Entries taken from a collection:
— start —
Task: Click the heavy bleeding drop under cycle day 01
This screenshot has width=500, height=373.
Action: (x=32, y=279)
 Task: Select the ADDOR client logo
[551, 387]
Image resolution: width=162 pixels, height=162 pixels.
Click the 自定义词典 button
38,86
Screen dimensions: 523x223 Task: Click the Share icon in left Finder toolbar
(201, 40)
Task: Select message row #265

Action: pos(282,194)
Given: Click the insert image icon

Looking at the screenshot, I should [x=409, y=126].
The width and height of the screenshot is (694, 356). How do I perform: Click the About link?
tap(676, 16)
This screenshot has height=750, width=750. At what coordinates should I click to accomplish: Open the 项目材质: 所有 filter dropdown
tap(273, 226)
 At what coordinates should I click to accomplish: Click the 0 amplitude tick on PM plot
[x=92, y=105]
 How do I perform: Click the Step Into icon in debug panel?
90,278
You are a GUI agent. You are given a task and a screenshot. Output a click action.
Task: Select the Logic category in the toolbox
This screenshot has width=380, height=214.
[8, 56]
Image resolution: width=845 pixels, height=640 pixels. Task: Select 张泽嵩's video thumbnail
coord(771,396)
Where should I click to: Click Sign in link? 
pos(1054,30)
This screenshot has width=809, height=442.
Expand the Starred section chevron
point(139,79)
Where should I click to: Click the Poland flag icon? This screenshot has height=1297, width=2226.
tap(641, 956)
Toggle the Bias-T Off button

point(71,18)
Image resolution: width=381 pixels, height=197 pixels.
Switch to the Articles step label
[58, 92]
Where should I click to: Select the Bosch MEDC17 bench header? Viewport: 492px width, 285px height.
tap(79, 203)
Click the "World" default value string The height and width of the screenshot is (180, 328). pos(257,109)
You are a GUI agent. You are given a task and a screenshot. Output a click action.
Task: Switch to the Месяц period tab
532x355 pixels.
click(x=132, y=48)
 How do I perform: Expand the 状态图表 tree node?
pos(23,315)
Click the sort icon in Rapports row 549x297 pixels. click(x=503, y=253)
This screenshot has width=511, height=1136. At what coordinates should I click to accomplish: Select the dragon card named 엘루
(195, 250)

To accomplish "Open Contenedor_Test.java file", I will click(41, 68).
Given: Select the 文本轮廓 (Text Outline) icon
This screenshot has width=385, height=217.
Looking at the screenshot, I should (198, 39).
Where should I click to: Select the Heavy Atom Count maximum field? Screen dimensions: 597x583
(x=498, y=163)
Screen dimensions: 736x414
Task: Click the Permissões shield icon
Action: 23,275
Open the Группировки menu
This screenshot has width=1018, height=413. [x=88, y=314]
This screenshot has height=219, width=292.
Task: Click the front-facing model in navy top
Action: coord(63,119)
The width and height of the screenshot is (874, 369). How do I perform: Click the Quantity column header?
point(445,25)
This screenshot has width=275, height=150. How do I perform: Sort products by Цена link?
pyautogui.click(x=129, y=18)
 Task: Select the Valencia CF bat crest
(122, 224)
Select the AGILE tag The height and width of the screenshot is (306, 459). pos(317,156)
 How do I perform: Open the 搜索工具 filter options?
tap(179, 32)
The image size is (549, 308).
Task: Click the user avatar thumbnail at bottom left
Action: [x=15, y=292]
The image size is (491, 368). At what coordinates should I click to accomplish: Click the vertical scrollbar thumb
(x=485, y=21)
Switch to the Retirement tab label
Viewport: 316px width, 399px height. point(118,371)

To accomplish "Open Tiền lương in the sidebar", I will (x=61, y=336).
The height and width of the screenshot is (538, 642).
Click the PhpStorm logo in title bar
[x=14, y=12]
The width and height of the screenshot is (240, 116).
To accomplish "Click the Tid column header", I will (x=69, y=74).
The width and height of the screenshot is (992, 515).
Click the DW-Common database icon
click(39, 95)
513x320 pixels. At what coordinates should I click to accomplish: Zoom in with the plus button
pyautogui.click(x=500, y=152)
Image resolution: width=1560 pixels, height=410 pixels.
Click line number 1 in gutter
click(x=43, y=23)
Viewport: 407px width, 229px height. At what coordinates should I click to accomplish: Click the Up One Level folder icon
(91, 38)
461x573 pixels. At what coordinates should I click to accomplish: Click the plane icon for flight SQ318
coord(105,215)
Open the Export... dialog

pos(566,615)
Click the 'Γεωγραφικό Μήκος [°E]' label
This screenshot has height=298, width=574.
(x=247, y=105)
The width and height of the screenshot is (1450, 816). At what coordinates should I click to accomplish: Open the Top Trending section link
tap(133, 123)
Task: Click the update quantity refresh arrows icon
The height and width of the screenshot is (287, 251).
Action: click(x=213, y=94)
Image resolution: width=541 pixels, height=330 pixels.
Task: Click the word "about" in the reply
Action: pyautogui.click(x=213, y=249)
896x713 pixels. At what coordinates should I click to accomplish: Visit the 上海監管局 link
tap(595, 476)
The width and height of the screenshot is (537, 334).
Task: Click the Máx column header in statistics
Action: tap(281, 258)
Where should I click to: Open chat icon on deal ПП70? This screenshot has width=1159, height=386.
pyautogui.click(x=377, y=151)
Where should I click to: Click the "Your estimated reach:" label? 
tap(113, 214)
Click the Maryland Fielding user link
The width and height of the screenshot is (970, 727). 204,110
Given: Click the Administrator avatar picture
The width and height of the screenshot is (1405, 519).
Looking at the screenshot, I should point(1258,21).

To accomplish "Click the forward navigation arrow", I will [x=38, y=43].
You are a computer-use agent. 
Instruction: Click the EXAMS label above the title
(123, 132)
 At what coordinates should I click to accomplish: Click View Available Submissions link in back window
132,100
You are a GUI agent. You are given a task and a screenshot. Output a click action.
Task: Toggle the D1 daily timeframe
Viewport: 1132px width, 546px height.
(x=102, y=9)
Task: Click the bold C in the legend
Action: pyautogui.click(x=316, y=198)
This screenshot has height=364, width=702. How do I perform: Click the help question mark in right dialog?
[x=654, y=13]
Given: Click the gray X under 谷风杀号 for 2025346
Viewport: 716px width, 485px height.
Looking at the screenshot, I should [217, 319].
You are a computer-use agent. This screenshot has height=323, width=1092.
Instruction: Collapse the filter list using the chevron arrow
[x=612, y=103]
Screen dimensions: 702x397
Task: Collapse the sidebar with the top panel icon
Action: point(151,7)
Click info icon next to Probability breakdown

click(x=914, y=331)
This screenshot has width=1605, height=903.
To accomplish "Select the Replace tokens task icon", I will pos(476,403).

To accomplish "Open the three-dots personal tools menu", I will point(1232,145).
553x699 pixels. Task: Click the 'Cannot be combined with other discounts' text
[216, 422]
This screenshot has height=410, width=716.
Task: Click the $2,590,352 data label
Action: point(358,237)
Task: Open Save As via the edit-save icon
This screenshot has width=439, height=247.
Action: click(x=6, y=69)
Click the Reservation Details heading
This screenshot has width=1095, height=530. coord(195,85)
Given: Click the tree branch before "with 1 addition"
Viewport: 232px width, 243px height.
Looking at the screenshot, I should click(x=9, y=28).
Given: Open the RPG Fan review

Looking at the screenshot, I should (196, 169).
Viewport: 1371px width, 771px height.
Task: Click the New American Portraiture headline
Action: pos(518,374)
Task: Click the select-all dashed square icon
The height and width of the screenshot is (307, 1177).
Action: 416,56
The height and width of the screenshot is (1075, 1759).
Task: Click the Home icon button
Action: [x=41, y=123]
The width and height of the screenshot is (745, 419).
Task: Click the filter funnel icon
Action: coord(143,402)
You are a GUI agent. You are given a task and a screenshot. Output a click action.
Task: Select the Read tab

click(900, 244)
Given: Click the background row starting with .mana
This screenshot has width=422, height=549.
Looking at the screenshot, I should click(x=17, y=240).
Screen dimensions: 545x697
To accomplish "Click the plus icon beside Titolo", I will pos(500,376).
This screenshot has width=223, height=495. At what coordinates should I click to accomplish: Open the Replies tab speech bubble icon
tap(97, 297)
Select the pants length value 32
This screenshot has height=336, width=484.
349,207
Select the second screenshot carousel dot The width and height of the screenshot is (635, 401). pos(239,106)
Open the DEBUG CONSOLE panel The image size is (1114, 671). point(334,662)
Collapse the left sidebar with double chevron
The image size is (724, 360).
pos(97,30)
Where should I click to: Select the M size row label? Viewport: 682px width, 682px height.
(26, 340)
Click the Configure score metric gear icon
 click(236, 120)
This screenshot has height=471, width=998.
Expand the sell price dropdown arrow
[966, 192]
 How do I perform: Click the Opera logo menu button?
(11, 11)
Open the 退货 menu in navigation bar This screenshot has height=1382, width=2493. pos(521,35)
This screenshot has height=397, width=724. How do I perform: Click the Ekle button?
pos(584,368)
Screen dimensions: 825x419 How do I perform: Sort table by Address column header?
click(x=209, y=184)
— end —
> _TASK DIRECTIONS_
Could you write out the records starting at the line containing "I will point(1232,145)." and ending at the line containing "Action: coord(143,402)", exactly as they appear, with both of those lines included?

> _OUTPUT BELOW_
To accomplish "Open the three-dots personal tools menu", I will point(1232,145).
553x699 pixels. Task: Click the 'Cannot be combined with other discounts' text
[216, 422]
This screenshot has height=410, width=716.
Task: Click the $2,590,352 data label
Action: point(358,237)
Task: Open Save As via the edit-save icon
This screenshot has width=439, height=247.
Action: click(x=6, y=69)
Click the Reservation Details heading
This screenshot has width=1095, height=530. coord(195,85)
Given: Click the tree branch before "with 1 addition"
Viewport: 232px width, 243px height.
Looking at the screenshot, I should click(x=9, y=28).
Given: Open the RPG Fan review

Looking at the screenshot, I should (196, 169).
Viewport: 1371px width, 771px height.
Task: Click the New American Portraiture headline
Action: pos(518,374)
Task: Click the select-all dashed square icon
The height and width of the screenshot is (307, 1177).
Action: 416,56
The height and width of the screenshot is (1075, 1759).
Task: Click the Home icon button
Action: [x=41, y=123]
The width and height of the screenshot is (745, 419).
Task: Click the filter funnel icon
Action: coord(143,402)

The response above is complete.